911³Ô¹Ï

Neuroimaging of the Brain During Hypoxia

The brain’s high oxygen demand makes hypoxia a critical concern for pilots, who are trained to recognize its symptoms using either altitude chambers (hypobaric hypoxia) or  hypoxic gas mixtures (normobaric hypoxia). Despite widespread use, it remains unclear whether these two approaches produce equivalent neurophysiological effects. In my previous work, I addressed this question using a multimodal physiological framework centered on electroencephalography (EEG). We found differences in neurophysiology between normobaric and hypobaric hypoxia and correlations between the EEG signal and physiological measures. Together, these findings show that EEG can differentiate between normobaric and hypobaric hypoxia, suggesting that these commonly used training methods are not neurophysiologically equivalent.  Building on this foundation, my future research will further investigate how varying levels and dynamics of hypoxia influence brain function. I am particularly interested in combining neuroimaging with multimodal physiological recordings to examine the effects of hypoxia at various severities and to characterize the often-overlooked desaturation phase, when oxygen saturation levels are actively declining.

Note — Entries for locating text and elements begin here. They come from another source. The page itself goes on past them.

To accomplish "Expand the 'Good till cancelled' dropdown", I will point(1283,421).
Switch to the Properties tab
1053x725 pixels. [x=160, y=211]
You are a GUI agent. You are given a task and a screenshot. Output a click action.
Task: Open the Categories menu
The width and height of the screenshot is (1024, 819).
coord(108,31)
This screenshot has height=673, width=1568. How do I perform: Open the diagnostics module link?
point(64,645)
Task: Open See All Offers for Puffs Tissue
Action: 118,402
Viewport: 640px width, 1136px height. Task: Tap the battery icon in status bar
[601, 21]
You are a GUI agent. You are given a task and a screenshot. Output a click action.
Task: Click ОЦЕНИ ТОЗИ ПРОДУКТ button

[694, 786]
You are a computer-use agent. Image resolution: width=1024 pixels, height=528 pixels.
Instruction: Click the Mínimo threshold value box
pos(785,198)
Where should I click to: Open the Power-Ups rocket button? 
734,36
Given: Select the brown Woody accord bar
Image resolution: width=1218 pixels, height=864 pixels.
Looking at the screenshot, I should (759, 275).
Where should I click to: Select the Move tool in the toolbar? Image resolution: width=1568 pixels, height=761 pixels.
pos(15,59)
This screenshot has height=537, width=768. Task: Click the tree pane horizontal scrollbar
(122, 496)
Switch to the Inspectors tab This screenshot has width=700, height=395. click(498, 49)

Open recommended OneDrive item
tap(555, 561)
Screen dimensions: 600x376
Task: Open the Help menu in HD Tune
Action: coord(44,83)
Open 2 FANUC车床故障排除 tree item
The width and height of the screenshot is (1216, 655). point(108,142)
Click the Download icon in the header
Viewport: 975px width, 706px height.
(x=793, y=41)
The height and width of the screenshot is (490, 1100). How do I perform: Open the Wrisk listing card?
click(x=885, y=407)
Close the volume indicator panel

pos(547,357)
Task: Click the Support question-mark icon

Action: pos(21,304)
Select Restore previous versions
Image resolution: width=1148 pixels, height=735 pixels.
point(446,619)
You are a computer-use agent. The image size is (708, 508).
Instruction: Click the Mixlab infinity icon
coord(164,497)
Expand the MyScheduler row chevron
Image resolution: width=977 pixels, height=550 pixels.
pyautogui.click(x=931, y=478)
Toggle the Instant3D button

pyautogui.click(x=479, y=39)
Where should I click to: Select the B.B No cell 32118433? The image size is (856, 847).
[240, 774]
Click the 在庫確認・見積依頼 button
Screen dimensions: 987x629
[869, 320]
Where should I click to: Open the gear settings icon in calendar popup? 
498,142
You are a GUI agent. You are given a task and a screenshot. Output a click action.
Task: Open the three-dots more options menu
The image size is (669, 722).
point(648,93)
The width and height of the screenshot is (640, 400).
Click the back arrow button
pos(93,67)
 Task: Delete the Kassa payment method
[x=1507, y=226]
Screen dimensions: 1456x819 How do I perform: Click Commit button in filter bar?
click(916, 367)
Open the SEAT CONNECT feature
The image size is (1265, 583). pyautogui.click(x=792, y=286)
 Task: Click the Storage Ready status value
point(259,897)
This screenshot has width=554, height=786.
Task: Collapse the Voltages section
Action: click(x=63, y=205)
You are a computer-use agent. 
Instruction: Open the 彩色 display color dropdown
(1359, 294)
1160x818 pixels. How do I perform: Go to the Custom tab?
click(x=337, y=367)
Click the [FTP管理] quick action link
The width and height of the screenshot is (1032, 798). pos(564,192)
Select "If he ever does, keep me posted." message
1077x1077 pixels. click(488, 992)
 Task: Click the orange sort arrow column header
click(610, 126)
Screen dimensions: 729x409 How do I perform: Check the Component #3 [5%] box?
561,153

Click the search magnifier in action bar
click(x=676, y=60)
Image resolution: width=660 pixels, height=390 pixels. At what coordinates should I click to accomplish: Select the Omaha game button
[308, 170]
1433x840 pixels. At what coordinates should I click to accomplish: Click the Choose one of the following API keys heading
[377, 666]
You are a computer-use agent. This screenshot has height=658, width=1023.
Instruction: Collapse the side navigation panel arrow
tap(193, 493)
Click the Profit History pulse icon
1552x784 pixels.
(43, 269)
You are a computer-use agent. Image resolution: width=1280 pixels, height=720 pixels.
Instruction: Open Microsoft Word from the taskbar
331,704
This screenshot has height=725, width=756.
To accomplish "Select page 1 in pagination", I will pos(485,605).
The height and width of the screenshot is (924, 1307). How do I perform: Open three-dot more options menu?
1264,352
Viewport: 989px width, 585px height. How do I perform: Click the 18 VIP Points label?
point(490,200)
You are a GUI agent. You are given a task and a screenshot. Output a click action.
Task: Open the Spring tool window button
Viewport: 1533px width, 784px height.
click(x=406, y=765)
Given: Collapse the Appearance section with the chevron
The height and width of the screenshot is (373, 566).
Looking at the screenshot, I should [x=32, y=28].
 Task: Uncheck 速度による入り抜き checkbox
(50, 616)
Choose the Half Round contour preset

I am also interested in the autonomic nervous system and wish to find potential collaborators for work combining multimodal physiology recordings with brain imaging. Alongside my research interests, I am keen on mentoring and co-supervising students. In this talk, I will present my prior research on hypoxia, outline my future research directions, and discuss my goals for contributing to the department through collaboration, mentoring, and the co-supervision of students as an adjunct faculty member.